Companies, organizations and individuals continue to attempt to lend support to the COVID-19 pandemic supply effort. We will be providing regular updates about these initiatives where necessary in an attempt to ensure that the 3D printing community is aware of what is being done, what can be done and what shouldn’t be done to provide coronavirus aid.
All 3D-printed nasal test swab efforts are now taking place under a single umbrella: an industry consortium called PrintedSwabs.org. The organization includes Formlabs, EnvisionTEC, Carbon, Optin Industries, Origin and numerous medical research organizations. By consolidating their efforts, these companies can coordinate with those hospitals and medical facilities that make the most logistical sense. All manufacturers within the consortium have ISO13485 facilities and produce FDA registered swab designs and can print 4 million swabs weekly.
As an example of the efforts by the industry group, Bay Area startup Origin is working with Beth Israel Deaconess Medical Center (BIDMC) affiliated with Harvard Medical School. Its nasal swabs were designed with nTopology’s software to quickly iterate the proper lattice structure. The design was tested by the U.S. Army, as well as university and medical labs. Origin suggests that one of its printers is capable of producing 1,500 swabs in a single print job in less than eight hours.
Like many other 3D printing firms, Origin is also making face shields, but it is also involved in the Pneumask project, which has designed a method for converting a full-face snorkel mask into a N95-style face mask. Designed by a team of researchers from Stanford Engineering, University of Utah, UCSF and more, the Pneumask consists of an off-the-shelf snorkeling mask, a 3D printed adapter, and a filter/filter cartridge.
The snorkeling mask itself provides a full-face shield and air seal while also allowing for controlled breathing through the mask. The filter is of the type used in anesthesia procedures and attached to the snorkel port using a 3D printed adapter, made custom depending on the snorkel brand and model.
So far, the mask has gone through an array of tests necessary for qualifying the device for emergency FDA approval. Clinical usability and disinfection protocol testing is currently underway as the team preps the Pneumask for submission to the FDA.
Singapore’s National Additive Manufacturing Innovation Cluster (NAMIC), launched a website dedicated to bringing together members of the 3D printing community to support COVID-19 supply efforts. The site includes a list of resources to allow medical institutions, hospitals and equipment suppliers to connect with 3D printing service bureaus, certification groups and other institutions within the country to design and print parts for medical equipment. The site already lists a number of these parties and will update with guidelines from the Health Sciences Authority of Singapore.

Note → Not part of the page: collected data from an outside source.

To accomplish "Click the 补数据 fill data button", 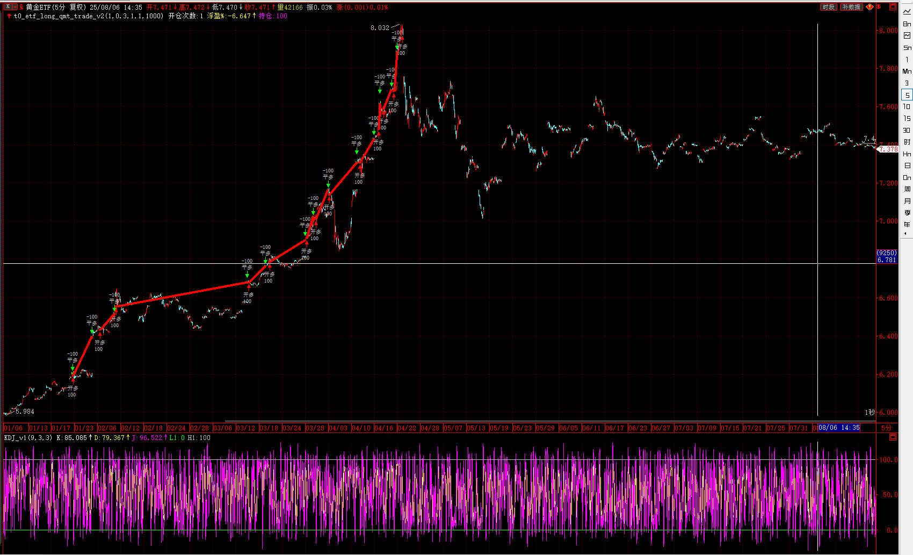I will (851, 7).
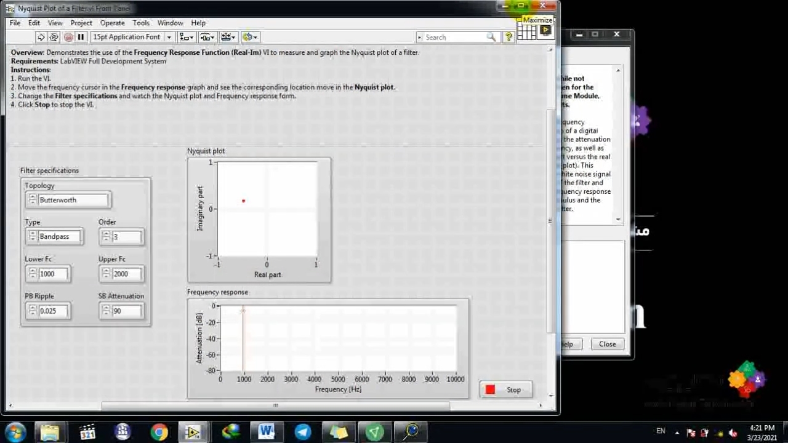
Task: Click the Pause toolbar icon
Action: pos(81,37)
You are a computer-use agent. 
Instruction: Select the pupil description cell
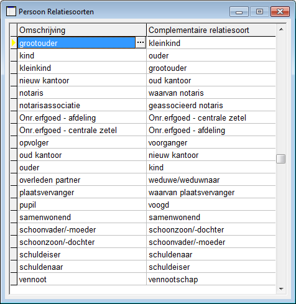82,205
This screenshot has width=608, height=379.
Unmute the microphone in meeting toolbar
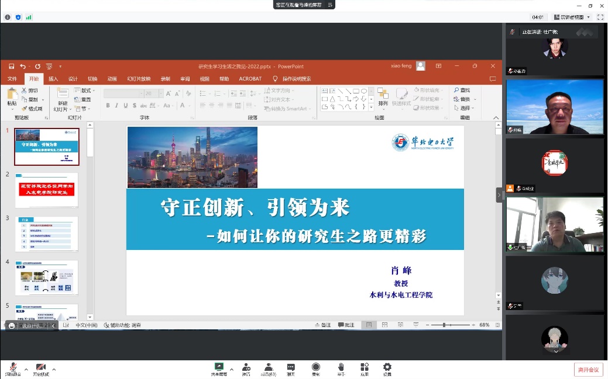point(11,368)
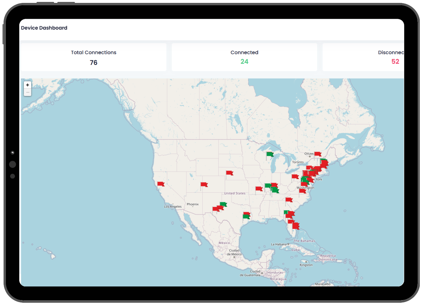Click the Toronto label on the map
This screenshot has height=306, width=425.
pyautogui.click(x=298, y=162)
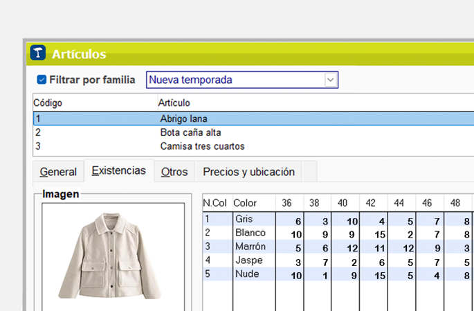Open the Otros tab
This screenshot has width=474, height=311.
pos(174,172)
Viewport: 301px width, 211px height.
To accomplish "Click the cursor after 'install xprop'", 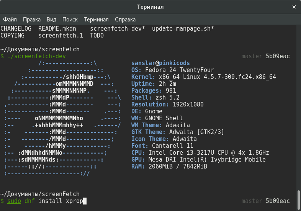I will 85,201.
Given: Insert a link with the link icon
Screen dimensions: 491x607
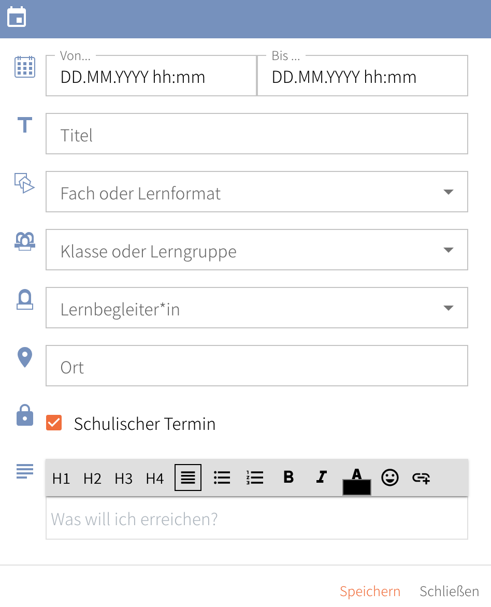Looking at the screenshot, I should coord(421,478).
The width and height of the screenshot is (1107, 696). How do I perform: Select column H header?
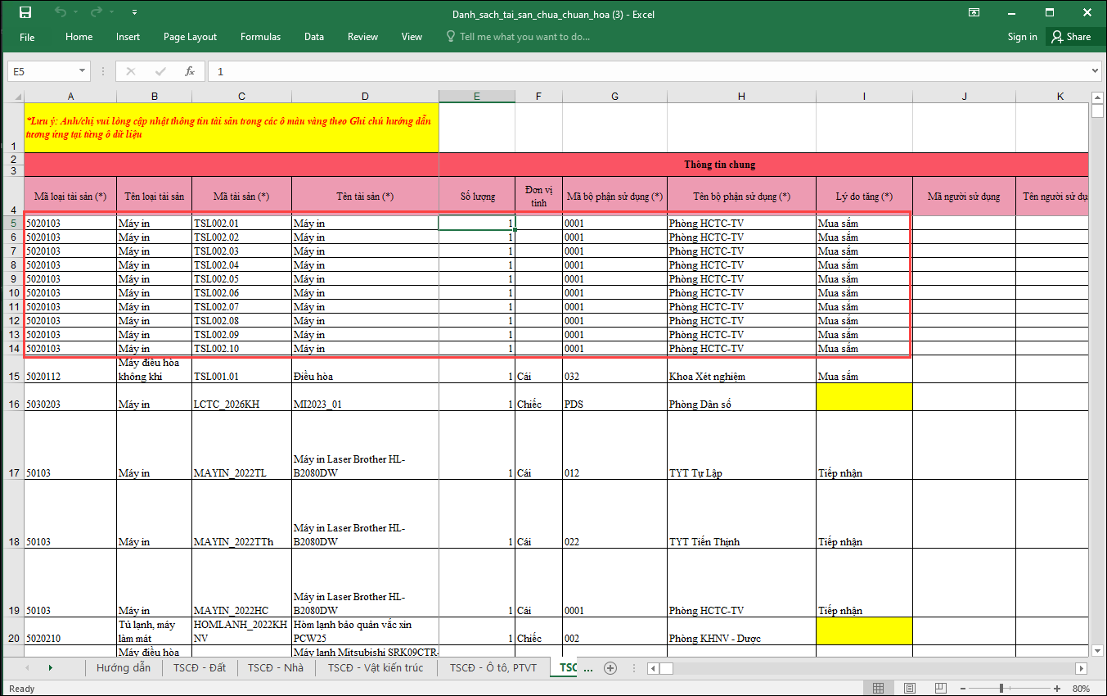(741, 97)
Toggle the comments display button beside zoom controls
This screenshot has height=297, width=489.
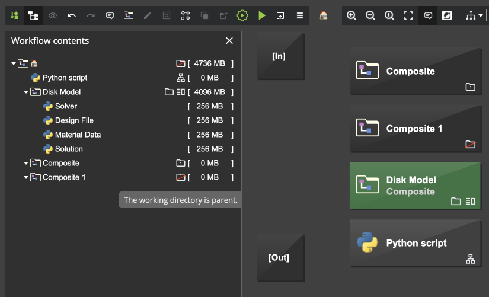(x=428, y=15)
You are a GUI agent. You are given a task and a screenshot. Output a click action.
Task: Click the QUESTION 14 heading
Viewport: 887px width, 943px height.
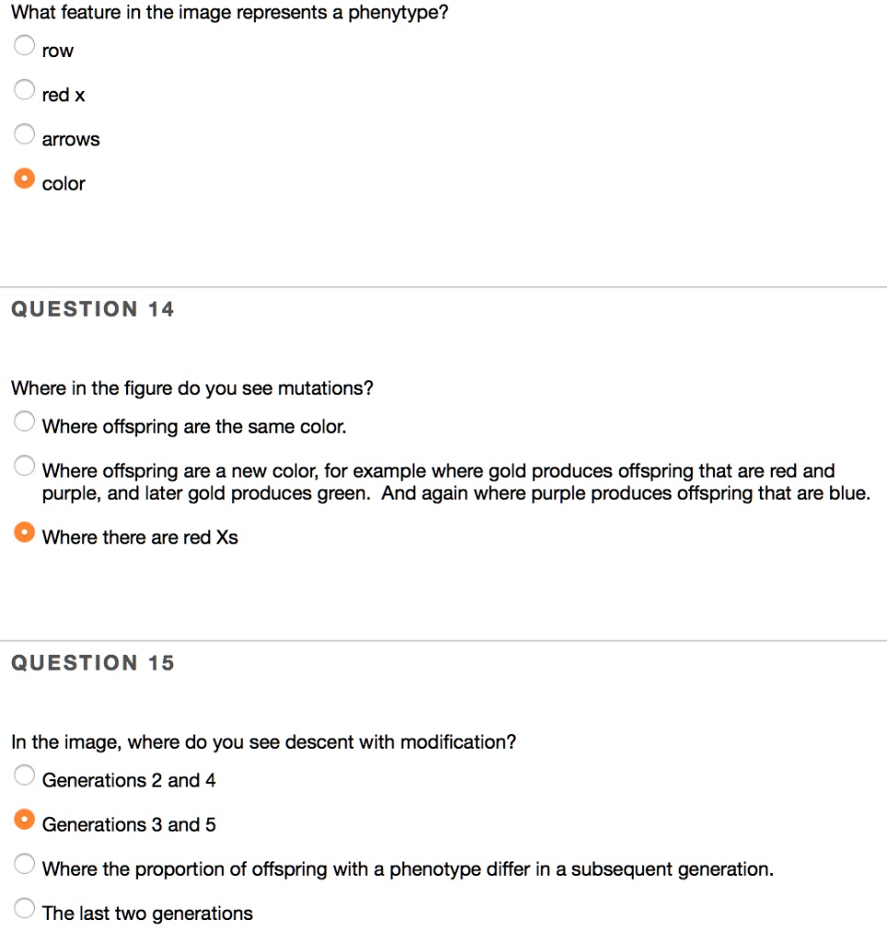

Among those within the NAMIC network is a 3D printing startup called Siege Advanced Manufacturing, which has converted a majority of its printing capacity to producing face shields. With over 50 systems, desktop and otherwise, the company claims to have the largest 3D printing capacity in Singapore and is using it make shields for several hospitals in Singapore and abroad.
In the U.S., face shields continue to be made by 3D printing volunteers, such as Ioan Florea, the designer made famous for the wild 3D printed Gran Torino sculpture that debuted in 2014. Florea is using his more than 10 large-scale FDM 3D printer to produce hundreds of face shields. He has delivered several hundred to hospitals in Chicago and has more requests coming in from New York.
In Poland, selective laser sintering (SLS) manufacturer Sinterit has used its LISA PRO SLS systems to produce 4,000 face shield adapters. Sinterit’s design is unique in that it consists of 3D-printed adapters that are fixed to off-the-shelf safety glasses. A hole punch can convert any large piece of plastic film into a face shield.
As the pandemic continues to grip the world, we will continue to provide regular updates about what the 3D printing community is doing in response. As always, it is important to keep safety in mind, remain critical about the potential marketing and financial interests behind seemingly good humanitarian efforts from businesses, and to do no harm.